フェーズごとに行動指針を設けて効率的な救護を行う
日本は世界の中でも非常に災害が起きやすい国ですので、災害によってけがをしたり、避難生活をしている人のケアをしたりすることが非常に重要なものとなっています。
そのため、これらの保険活動と医療救護活動を効率よく行うために、フェーズごとの行動指針を取るという考え方がなされています。
フェーズとは、「段階」や「局面」という元々の意味合いがあり、時間軸におけるそれぞれの段階で何に集中して活動をするか、どんな行動をするかということをあらかじめプログラムしているのです。
たとえば、大規模災害で多くの負傷者が発生している場合には、まずは応急措置をすること、命が助かる見込みがある重傷者のケアを優先させるなどの原則があります。
その後、ある程度落ち着いてきたら、軽傷者のケアに当たっていくという形になります。
こうした対応原則をあらかじめ定めておくことで、災害時の緊急で混乱が生じやすい現場でも、冷静かつ効率よく働けるようになるのです。
災害時のフェーズごとの保険活動
保険活動という面においては、災害発生時24時間はとにかく初動体制を取るということに重点が置かれ、情報収集や必要なチーム、地域、器材などの検討と準備がなされます。
そして、災害から72時間においては、生命と安全を確保するための活動がなされ、レスキューなどと共同で重傷者のケアや搬出、病院もしくは現場での処置などを行います。
その後の段階では、避難所での生活がスタートしますので、避難所で健康を崩すことないように心身のケアを行っていくことになります。

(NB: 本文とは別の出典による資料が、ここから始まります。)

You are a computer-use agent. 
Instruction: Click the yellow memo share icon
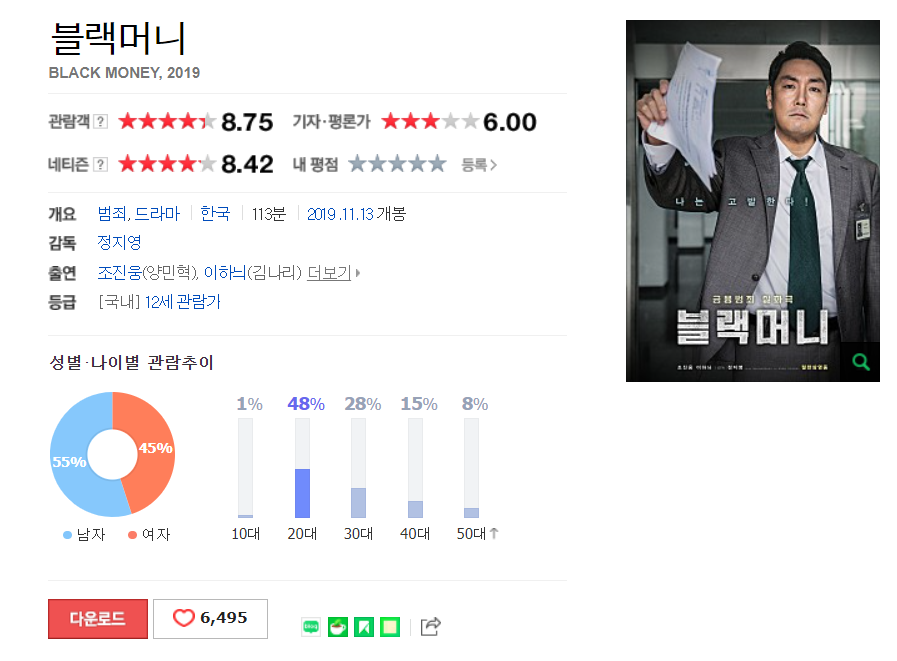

次のフェーズでは仮設住宅の生活のサポートということで、見回りや定期健診などを通じて、安定した生活を送れるように助けていくことが重要となります。
最終的には地域全体で復興がなされるようにサポートしていくことになります。
医療救護活動におけるフェーズの詳細
災害が発生した直後から6時間後程度は、緊急出動を含めて負傷者へのケアを始める段階となります。
そして72時間以内までは、多数の負傷者が病院などに搬送されて治療を受けることになりますが、交通機関が麻痺していることやスタッフが少ないことから、最もハードなフェーズとなります。
その後、災害発生後1週間程度まで、徐々にライフラインの復旧やスタッフの他地方からの派遣などによって、医療現場に落ち着くが取り戻されていくというフェーズが生じます。
次のフェーズは1か月までくらいの期間を目安として、交通機関、ライフライン、病院機能の正常化がかなりの程度進んでいくという事態が想定されています。
その後避難生活が安定していき、緊急用の医療体制や避難所などが閉鎖されていくという形で進行していきます。